# [WHAT YOU ARE ASKED TO DO]
Copy the lines exactly as they appear, starting with the line that contains "運営者情報 (683, 98)" and going on through the line that contains "Verhees Textiles (85, 88)".

# [DATA RECORDS]

※

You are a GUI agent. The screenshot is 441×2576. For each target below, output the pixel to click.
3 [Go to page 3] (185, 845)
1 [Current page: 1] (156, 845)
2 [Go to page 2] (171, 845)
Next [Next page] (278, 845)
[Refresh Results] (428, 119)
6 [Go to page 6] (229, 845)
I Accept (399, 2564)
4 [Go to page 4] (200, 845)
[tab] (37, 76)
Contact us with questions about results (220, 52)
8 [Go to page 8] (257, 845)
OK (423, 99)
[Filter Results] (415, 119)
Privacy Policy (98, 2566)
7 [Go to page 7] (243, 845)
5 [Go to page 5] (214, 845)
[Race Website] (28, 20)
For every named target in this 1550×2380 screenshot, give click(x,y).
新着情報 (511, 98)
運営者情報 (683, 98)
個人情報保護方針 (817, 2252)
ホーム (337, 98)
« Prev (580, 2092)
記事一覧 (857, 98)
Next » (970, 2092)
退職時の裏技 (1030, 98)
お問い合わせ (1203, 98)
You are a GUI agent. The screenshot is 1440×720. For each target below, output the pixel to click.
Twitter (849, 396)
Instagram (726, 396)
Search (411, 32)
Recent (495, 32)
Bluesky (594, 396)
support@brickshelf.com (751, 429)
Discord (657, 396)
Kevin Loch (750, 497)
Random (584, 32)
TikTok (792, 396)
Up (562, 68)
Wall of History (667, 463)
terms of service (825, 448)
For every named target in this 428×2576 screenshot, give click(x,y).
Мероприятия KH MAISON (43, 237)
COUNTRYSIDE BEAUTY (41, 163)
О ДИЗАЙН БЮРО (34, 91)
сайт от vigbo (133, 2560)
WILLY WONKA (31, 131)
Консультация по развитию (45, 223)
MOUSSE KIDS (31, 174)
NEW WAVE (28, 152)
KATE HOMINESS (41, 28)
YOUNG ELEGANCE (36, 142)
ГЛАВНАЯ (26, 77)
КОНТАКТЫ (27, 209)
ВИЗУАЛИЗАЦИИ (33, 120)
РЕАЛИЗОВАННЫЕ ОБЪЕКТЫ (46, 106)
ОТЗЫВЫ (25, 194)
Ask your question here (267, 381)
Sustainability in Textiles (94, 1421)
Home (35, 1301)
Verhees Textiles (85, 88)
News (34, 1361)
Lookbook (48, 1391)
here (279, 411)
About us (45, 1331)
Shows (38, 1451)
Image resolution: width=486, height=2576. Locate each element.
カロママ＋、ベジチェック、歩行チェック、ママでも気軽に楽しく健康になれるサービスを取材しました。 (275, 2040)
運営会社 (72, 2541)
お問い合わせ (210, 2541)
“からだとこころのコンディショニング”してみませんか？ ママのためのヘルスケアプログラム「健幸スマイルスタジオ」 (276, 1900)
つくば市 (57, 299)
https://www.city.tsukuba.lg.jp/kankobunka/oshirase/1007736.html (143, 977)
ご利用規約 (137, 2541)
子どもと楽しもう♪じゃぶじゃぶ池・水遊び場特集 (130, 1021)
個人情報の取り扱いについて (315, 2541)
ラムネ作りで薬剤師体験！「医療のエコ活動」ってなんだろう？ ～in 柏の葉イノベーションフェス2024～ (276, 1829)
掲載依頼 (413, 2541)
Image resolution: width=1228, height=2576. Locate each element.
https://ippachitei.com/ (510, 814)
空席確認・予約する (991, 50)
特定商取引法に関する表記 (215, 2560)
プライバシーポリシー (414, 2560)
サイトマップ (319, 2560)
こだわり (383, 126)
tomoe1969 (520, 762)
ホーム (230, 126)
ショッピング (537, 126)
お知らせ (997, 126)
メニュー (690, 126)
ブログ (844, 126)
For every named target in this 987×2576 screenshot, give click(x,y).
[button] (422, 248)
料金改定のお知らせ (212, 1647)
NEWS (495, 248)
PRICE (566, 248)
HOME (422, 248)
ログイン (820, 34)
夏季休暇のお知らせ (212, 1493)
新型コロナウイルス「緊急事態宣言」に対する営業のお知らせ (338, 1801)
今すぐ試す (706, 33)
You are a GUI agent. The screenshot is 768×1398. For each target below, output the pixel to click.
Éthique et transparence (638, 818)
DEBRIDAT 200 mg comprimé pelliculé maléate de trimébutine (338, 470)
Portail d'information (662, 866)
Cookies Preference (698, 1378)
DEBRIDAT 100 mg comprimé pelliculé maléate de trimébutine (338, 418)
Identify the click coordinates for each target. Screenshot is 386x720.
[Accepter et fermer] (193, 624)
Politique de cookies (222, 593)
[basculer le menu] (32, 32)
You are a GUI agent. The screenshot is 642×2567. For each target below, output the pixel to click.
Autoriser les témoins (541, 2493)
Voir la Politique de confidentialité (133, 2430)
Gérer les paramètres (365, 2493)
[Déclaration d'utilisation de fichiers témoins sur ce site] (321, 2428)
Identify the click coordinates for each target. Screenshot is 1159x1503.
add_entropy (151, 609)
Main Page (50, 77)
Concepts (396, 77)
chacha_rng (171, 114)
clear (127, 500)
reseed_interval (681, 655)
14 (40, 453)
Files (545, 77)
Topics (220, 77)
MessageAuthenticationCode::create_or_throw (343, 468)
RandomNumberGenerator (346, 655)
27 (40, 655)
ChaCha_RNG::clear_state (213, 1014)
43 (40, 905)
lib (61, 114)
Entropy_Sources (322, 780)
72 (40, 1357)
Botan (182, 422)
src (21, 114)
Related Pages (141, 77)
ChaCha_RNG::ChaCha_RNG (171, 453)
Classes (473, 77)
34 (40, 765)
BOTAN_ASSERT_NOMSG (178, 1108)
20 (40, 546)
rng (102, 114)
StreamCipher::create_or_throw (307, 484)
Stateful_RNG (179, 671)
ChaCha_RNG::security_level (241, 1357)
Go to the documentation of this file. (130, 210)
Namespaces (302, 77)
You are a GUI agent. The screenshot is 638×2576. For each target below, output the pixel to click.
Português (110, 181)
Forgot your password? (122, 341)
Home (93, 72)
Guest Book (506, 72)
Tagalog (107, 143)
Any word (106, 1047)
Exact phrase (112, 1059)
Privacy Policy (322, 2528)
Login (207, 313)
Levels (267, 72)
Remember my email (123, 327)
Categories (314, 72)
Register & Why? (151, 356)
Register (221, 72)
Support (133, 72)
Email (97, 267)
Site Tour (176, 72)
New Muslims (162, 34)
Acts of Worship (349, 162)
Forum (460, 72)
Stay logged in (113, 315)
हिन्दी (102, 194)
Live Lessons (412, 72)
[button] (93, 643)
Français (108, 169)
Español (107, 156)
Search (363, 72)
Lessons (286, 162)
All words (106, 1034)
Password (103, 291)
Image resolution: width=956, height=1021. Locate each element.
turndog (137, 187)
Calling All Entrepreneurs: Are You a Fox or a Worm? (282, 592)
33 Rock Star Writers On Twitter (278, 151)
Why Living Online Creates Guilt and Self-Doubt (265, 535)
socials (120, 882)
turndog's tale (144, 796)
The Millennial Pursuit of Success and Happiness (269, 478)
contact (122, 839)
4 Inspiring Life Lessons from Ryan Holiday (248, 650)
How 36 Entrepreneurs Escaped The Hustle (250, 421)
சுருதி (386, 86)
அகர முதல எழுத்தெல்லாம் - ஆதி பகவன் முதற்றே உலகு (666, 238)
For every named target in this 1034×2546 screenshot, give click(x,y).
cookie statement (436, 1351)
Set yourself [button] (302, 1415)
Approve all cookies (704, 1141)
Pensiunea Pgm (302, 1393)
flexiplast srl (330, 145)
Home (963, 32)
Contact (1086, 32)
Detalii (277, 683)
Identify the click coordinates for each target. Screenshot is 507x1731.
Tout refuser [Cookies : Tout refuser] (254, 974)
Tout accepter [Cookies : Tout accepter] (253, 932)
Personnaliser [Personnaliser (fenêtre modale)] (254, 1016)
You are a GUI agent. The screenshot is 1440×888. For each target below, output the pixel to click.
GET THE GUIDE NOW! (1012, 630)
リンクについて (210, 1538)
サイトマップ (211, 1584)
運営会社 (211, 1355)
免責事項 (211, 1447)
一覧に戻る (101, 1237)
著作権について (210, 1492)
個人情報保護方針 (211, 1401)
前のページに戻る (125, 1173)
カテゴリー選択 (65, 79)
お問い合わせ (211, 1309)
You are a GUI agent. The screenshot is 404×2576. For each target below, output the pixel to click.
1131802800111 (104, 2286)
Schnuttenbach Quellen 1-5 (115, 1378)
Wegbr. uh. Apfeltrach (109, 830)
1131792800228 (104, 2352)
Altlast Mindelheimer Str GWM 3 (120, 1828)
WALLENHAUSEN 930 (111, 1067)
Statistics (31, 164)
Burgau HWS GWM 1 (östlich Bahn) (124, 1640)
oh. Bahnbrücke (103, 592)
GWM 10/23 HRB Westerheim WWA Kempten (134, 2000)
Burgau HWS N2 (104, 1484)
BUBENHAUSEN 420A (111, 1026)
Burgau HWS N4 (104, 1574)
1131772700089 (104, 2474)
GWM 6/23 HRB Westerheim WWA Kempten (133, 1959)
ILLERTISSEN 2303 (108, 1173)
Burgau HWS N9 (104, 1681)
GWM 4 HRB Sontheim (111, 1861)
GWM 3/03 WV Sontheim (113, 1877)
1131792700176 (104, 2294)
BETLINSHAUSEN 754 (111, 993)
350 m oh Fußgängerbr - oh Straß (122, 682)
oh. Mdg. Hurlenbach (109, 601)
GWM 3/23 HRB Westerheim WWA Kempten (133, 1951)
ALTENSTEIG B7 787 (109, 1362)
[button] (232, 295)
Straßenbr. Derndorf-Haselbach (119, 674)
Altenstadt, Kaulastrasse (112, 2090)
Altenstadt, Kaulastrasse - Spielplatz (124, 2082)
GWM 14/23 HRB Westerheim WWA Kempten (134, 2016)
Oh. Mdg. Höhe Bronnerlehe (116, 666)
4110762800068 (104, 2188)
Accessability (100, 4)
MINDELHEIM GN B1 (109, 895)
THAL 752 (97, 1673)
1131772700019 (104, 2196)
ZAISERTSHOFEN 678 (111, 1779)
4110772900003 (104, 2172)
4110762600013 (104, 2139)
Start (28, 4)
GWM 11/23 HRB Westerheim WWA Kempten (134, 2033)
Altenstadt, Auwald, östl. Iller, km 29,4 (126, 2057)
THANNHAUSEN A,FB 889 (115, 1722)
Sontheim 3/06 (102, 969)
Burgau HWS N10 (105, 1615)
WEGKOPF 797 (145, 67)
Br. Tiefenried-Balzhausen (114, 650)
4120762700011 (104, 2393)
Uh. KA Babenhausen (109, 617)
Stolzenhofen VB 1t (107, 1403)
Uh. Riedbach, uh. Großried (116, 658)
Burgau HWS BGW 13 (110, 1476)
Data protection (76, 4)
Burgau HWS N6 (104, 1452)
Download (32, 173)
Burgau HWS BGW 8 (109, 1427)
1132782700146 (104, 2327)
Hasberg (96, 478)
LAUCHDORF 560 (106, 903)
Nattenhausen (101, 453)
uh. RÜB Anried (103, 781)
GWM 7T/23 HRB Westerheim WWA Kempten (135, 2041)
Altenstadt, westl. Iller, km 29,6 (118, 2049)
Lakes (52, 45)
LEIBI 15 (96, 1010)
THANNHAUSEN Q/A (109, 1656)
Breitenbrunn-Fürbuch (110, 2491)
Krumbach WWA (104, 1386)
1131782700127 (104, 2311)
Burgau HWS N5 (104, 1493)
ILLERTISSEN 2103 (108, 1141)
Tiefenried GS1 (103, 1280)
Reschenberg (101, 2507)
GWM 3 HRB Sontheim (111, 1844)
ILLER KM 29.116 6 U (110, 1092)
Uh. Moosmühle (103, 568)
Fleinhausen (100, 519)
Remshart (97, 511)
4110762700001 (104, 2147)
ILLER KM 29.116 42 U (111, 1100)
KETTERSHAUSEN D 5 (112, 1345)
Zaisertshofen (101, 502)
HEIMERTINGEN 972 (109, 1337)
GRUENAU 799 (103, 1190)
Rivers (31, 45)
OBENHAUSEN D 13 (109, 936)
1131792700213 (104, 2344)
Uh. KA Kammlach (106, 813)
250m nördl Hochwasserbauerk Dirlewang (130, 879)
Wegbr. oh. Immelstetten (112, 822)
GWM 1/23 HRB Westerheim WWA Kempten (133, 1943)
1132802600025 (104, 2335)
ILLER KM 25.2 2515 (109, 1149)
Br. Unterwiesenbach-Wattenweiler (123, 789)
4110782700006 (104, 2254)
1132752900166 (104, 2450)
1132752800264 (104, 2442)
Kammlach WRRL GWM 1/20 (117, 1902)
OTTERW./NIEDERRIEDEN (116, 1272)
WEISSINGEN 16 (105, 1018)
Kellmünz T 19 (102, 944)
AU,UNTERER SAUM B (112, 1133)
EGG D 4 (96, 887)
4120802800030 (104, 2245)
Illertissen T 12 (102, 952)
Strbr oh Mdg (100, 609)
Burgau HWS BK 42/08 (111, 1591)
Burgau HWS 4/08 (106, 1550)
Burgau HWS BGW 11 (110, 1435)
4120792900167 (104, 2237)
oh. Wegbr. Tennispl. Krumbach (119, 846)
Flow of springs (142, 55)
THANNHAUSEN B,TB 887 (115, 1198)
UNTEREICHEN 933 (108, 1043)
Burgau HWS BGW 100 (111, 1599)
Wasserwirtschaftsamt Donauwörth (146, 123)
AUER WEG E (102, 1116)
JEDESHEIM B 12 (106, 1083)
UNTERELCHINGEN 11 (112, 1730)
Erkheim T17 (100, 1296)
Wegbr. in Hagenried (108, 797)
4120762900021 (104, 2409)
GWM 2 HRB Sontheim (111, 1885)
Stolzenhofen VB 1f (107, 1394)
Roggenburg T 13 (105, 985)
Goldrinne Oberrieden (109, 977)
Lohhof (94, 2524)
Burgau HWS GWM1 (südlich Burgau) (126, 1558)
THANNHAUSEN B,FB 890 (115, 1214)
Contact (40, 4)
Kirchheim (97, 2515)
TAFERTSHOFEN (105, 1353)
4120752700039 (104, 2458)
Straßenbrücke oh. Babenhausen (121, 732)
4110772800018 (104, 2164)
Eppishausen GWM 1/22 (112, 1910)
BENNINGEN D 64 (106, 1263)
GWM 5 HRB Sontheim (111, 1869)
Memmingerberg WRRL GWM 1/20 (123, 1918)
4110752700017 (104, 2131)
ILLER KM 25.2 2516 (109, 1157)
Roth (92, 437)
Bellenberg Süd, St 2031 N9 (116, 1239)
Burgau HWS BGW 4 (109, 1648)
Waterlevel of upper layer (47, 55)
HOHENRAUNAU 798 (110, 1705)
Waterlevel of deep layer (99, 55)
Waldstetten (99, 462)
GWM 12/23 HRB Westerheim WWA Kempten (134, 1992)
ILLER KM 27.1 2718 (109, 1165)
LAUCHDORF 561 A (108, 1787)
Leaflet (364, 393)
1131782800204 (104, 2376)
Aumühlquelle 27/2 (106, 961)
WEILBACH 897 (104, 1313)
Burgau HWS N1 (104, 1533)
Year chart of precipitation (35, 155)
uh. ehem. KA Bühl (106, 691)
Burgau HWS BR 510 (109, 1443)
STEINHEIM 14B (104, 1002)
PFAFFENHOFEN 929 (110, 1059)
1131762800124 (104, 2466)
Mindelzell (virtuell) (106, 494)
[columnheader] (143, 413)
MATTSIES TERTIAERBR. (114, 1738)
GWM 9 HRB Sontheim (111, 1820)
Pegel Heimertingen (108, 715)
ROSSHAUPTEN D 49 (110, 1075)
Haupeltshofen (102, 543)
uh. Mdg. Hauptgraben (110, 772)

※

# [WRITTEN REPLY]
運営者情報 (683, 98)
個人情報保護方針 (817, 2252)
ホーム (337, 98)
« Prev (580, 2092)
記事一覧 (857, 98)
Next » (970, 2092)
退職時の裏技 (1030, 98)
お問い合わせ (1203, 98)
You are a GUI agent. The screenshot is 1440×720. For each target below, output the pixel to click.
Twitter (849, 396)
Instagram (726, 396)
Search (411, 32)
Recent (495, 32)
Bluesky (594, 396)
support@brickshelf.com (751, 429)
Discord (657, 396)
Kevin Loch (750, 497)
Random (584, 32)
TikTok (792, 396)
Up (562, 68)
Wall of History (667, 463)
terms of service (825, 448)
For every named target in this 428×2576 screenshot, give click(x,y).
Мероприятия KH MAISON (43, 237)
COUNTRYSIDE BEAUTY (41, 163)
О ДИЗАЙН БЮРО (34, 91)
сайт от vigbo (133, 2560)
WILLY WONKA (31, 131)
Консультация по развитию (45, 223)
MOUSSE KIDS (31, 174)
NEW WAVE (28, 152)
KATE HOMINESS (41, 28)
YOUNG ELEGANCE (36, 142)
ГЛАВНАЯ (26, 77)
КОНТАКТЫ (27, 209)
ВИЗУАЛИЗАЦИИ (33, 120)
РЕАЛИЗОВАННЫЕ ОБЪЕКТЫ (46, 106)
ОТЗЫВЫ (25, 194)
Ask your question here (267, 381)
Sustainability in Textiles (94, 1421)
Home (35, 1301)
Verhees Textiles (85, 88)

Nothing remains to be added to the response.